First Annual Convention of the He-Man Woman Hater’s Club

This weekend the International Conference on Men’s Issues was held in a VFW hall in St. Clair Shores, Michigan. It was originally going to be at the DoubleTree Hilton in Detroit, but some feminist groups protested and the terrorized He-Men chose to move the venue, adding that they had sold too many tickets to remain at the DoubleTree. The surplus of ticket-buyers apparently couldn’t find the VFW hall, however, because by all accounts only about 100 guys showed up.

I direct your attention to what TBogg wrote about it. He nails them pretty darn well. But I have a little more to say.

Like BooMan, I am prepared to acknowledge and address systemic bias wherever it might be found. However, as BooMan says, the He-Men seem less interested in actually doing something about these alleged systemic biases than in expressing hatred for women, particularly feminists. I’ve run into this with these guys many times before. Whatever their cause du jour, they are incapable of rational, productive discussion about it because within seconds they will turn the conversation around to how those evil women hate them because they are men and how feminists are destroying manhood and America and western civilization generally. It’s all they really want to talk about.

I do think there are factors in our society and culture that impact men in harmful ways and which need to be addressed. But these trends had been written about long before second-wave feminism emerged in the 1960s. Back in the late 1940s, for example, Joseph Campbell wrote some interesting stuff about how industrial-age culture had alienated men from their families and made them more emotionally infantile and brutish.

The post-World War II era really did lock both men and women in tightly confined gender-role boxes that restricted their emotional and personal growth and perpetrated a weirdly adolescent view of sex, as exemplified by Playboy magazine and the auxiliary clubs and bunnies. In the 1960s women rebelled, but men, on the whole, did not. Individual men grew out of it, but men collectively never had the cathartic consciousness-raising moment when they perceived the confinements of the box they’d been shoved into.

I see the He-Men as guys locked tightly inside a conceptual box — the box of who they think they are and how they think life should be — that is out of sync with what’s going on in our culture generally. And they feel great unease about this, no doubt. But instead of confronting what’s really wrong they hunker down and scapegoat “feminism” as the source of their unease. Most “men’s movements” that have emerged in the 50 years since Betty Friedan wrote The Feminist Mystique have been reactionary attempts to reinforce the box, when what they really need to do to be happy is break out of the damn thing.

And I don’t know of any way to reach them; they’re too invested in their collective fantasy to accept help. I only ask that the majority of men who have outgrown the box to more frequently stand up to the He-Men and say, no. This is not who we are. This is not what manhood is. Maybe fewer younger men will get sucked into it.

I also want to address the women speakers at the conference. TBogg wrote of one:

Surprisingly, many of the speakers at Manstock, were women who were there to validate the attendees worst fears…. for a modest speaking fee:

Dr. Tara Palmatier, a men’s rights activist who advertises herself as a “shrink for men,” explained that “feminism has evolved from the radical notion that women are people, to the radical notion that women are superior.”
She diagnosed some women with what she called “golden uterus syndrome,” which she explained as what happens when a mother will “fleece your ex-husband in divorce court and take assets you didn’t earn, you deserve it, take that bastard to the cleaners, force a man into fatherhood with an accidental pregnancy, hey, if he wouldn’t commit, sometimes you gotta push him into it.”
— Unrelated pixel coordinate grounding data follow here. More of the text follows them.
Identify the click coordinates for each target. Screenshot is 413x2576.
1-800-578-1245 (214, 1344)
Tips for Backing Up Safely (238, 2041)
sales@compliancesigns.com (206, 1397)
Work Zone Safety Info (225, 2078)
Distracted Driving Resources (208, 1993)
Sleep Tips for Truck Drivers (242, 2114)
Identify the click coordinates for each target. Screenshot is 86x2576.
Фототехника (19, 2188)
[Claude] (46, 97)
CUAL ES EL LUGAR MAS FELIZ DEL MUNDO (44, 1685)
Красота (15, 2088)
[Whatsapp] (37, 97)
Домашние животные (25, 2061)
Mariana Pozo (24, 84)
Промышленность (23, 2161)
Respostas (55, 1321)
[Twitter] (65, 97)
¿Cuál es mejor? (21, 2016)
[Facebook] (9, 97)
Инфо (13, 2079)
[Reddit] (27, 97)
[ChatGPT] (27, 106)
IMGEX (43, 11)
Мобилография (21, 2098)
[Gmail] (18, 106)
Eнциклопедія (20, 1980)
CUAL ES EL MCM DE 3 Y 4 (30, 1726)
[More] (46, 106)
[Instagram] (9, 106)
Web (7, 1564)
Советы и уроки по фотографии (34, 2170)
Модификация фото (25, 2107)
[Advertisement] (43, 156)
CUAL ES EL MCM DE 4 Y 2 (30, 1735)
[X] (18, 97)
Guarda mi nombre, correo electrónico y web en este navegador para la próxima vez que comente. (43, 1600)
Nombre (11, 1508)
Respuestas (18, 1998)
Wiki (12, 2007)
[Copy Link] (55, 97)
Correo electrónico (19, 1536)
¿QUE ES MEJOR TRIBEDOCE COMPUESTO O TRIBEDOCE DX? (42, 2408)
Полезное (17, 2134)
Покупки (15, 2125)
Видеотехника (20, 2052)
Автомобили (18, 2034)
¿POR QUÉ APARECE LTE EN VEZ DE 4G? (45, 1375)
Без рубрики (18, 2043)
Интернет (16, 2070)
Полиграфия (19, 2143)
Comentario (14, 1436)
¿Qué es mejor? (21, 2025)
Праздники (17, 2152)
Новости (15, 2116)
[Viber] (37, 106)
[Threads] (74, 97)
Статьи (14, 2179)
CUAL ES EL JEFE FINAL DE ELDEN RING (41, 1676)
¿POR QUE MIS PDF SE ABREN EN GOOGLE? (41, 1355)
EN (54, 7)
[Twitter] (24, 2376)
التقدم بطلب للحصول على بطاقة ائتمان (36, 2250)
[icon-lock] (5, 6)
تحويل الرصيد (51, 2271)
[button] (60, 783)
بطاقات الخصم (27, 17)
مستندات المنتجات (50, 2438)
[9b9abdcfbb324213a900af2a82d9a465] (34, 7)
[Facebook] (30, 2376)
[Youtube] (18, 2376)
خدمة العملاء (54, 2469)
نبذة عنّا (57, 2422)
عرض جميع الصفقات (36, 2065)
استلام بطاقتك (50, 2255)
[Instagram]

So, instead of fleecing “your ex-husband in divorce court and take assets you didn’t earn,” Palmatier fleeces men by telling them that their problem is not their own shortcomings. Nope, it all on their ex-wives. That’ll be $220 please, same time next week?

Yeah, there always will be people who will exploit the pain of others to make money. But women do occasionally exhibit what I call the “Daddy’s Good Girl” syndrome. It’s basically a strategy to gain the approval of men by giving them whatever they want and being whomever men want them to be. Show me a “Daddy’s Good Girl” and I will show you someone who is desperately and neurotically needy. Tara Palmatier sounds like one, although she may be just an old-fashioned grifter, of course.